Food for thought. The commercial break sees the Prime Minister of Malaysia explaining the meaning of their handshake when they greet people and how the hand goes to the heart of the greeter symbolizing how the visitor is welcome to both his home and heart. Within seconds the holiday in Bali has been ditched for a smiling Prime Minister who wants to welcome visitors personally to his country.

Of course the Indonesians will, quite rightly, protest that the law is still being discussed but that won’t stop bookings go elsewhere. TV images are powerful and the perceptions they create shouldn’t be underestimated, the damage is done in minutes. Two countries with more in common than they like to admit to seem to be operating in parallel universes and while the one continues to plan for the future the other continues to take one step forward, two back.

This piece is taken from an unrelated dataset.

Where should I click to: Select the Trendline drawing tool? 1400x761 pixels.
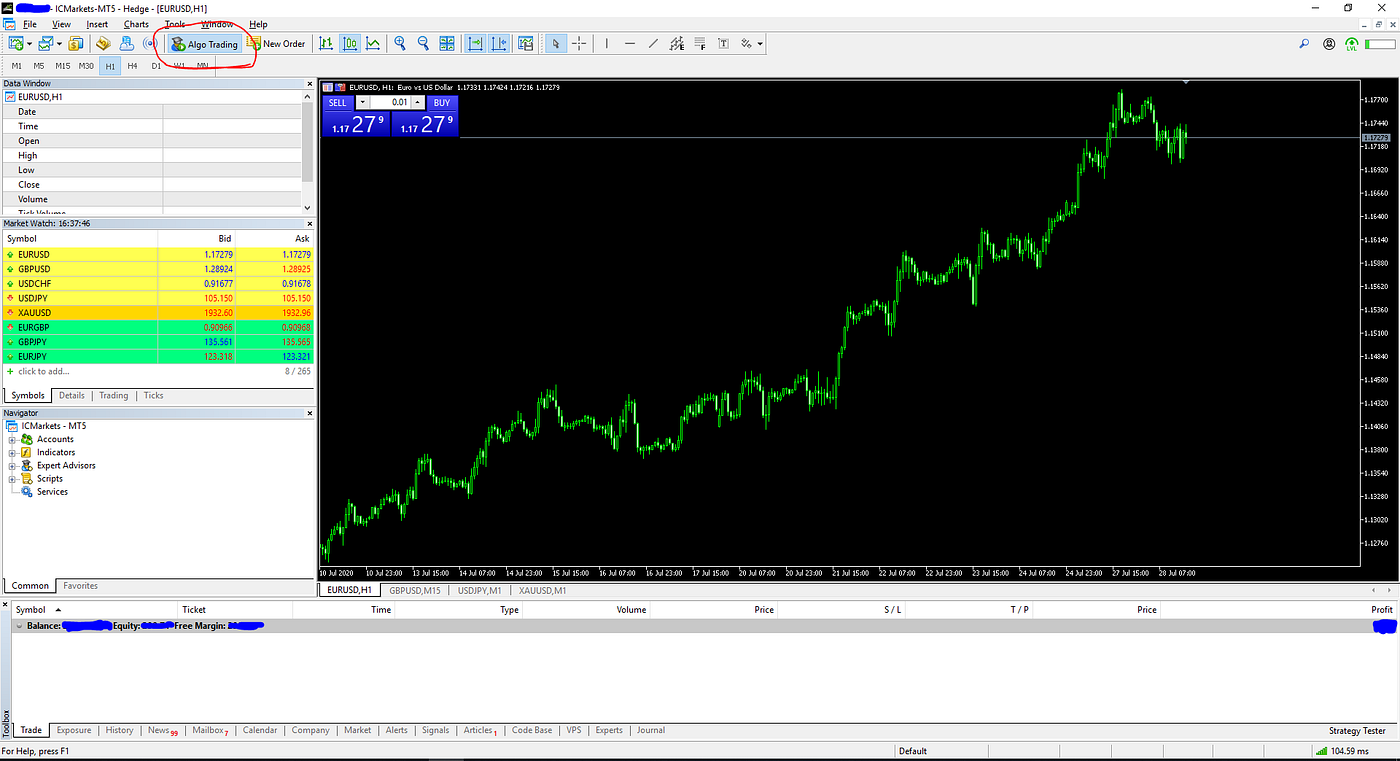[x=652, y=43]
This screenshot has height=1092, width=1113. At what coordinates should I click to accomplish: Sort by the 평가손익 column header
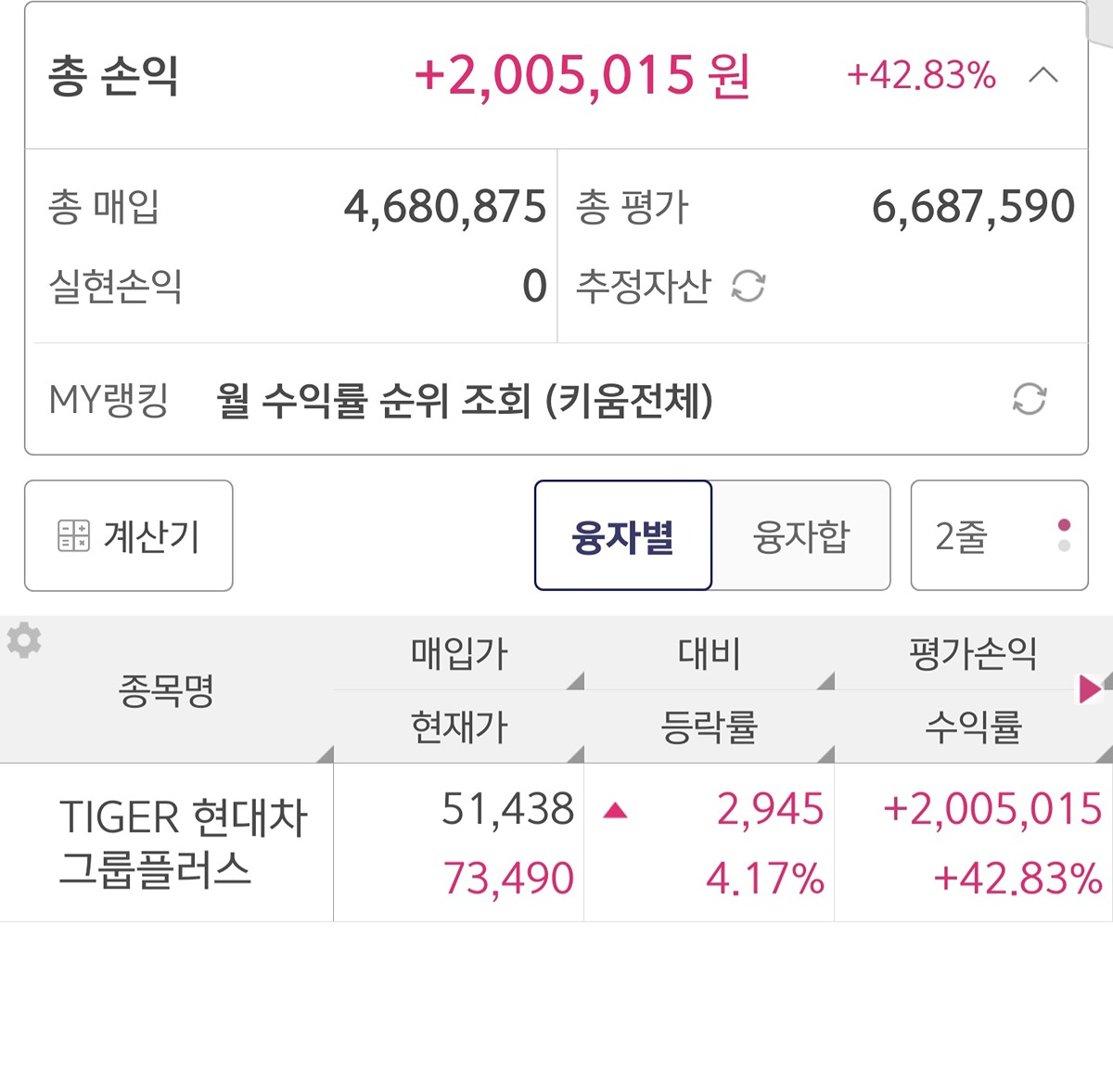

There is of course another side to the equation, one that unfortunately won’t be considered by the holiday planner. Malaysia has been a peaceful, tolerant society for the best part of 35 years while Indonesia is still coming to terms with the impact of 35 years of cronyism and nepotism when the state assets were little more than the property of one man, Suharto, and his hangers on. Indonesia has ditched dictatorship, embraced democracy and while it is battling to create new standards on civil institutions it is being buffeted by other less welcome interferences like the rising influence of Islamic parties on daily life and separatist movements in Papua and Aceh. The latter is calmer today as both Jakarta and the separatists took the opportunity post tsunami to talk through their differences. Progress is slow, it can’t be anything but in a country of 17,000 islands and 220 million people but the fact that debate is now open on a variety of topics from Papua to corruption to morals means that somewhere down the line Indonesia may well emerge stronger and, for our armchair holiday planner, a more peaceful option.